Gold Still Shines 50 Years After Nixon. Will Netflix?
History suggests that buying the market’s biggest stocks is a bad idea. They have nowhere to go but down.
The stock market, home of optimists everywhere, is doing very well at present. But gold, where pessimists find a home, is doing even better. In dollars, the shiny metal closed on Tuesday at its highest since 2012.
The all-time high is in sight, and it has gained more than 60% since its nadir in 2015:
At one point last month, gold was selling off amid denunciations that it had failed as a safe harbor. That was more or less entirely due to its inverse relationship with real yields on bonds. Gold’s greatest weakness as an asset is that it pays no income. Hence, when real yields go negative, gold grows much more attractive. As the bond market melted down last month, real 10-year yields briefly touched -0.6%, before gaining more than a full percentage point. They are now back around -0.6%, near an all-time low.
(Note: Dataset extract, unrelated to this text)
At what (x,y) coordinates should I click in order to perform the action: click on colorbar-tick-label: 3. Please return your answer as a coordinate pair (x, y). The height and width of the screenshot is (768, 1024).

As can be seen, gold’s fall last month overlapped exactly with the brief rebound in inflation-adjusted yields:
The bond move has been driven more by a shift in inflation expectations than by the underlying yield. Inflation break-evens remain at levels lower than anything in the last 15 years bar the Lehman crisis and the Chinese devaluation of 2015.
There’s no way gold’s rally can be seen as an attempt to hedge against an expected return of inflation:
Meanwhile, the fall in real yields is among many factors that have helped ease financial conditions, which has a lot to do with the stock market’s recovery. Both can be attributed in large part to the historic actions by the Federal Reserve. There is much to debate over what the Fed has done (I suspect it is a Faustian bargain), but the Bloomberg U.S. Financial Conditions index, which combines nine separate measures from different markets, shows how powerful the effect has been.
Whatever mistakes the Fed has made, it has at least corrected one error from 2008 and gone for broke straight away:
At its lowest, the financial conditions index was at its level from the week immediately after Lehman Brothers went bankrupt in September 2008. It is now back to where it was at on the Friday before Lehman went down — which is to say that we are now out of the territory where the entire financial system appeared to be broken. As the financial world had been in serious crisis mode for a year before the Lehman bankruptcy, we cannot say we are out of the woods. And of course it is possible that the Fed has avoided repeating one mistake only to make a new one. A rising gold price is always a disquieting sign.
What, meanwhile, does gold tell us about the stock market? I am not a fan of returning to the gold standard, but it is undeniable that the decision by President Richard Nixon to break that link in 1971 had a profound effect on what followed. If we regard gold as the continuing true measure of monetary stability, it suggests that stock markets’ gains in the almost 50 years since are almost entirely due to “money illusion,” or the erosion of the dollar’s buying power.
The following chart shows the value of the S&P 500 in dollar terms, and the ratio of the S&P 500 to the gold price, both set to 100 when Nixon left the post-war Bretton Woods agreement:
In gold terms, the stock market was higher than in 1971 for a few years around the top of the dot-com bubble, and again for a few months at the top of the latest bull market. It is now almost 30% below where it was in 1971.
To be clear, stocks would still have been a better investment than gold in 1971, because these numbers don’t include reinvested dividends. But this exercise suggests that stocks’ function as a store of value is largely an artifact of the dollar. The higher gold price also suggests that confidence in the dollar is waning.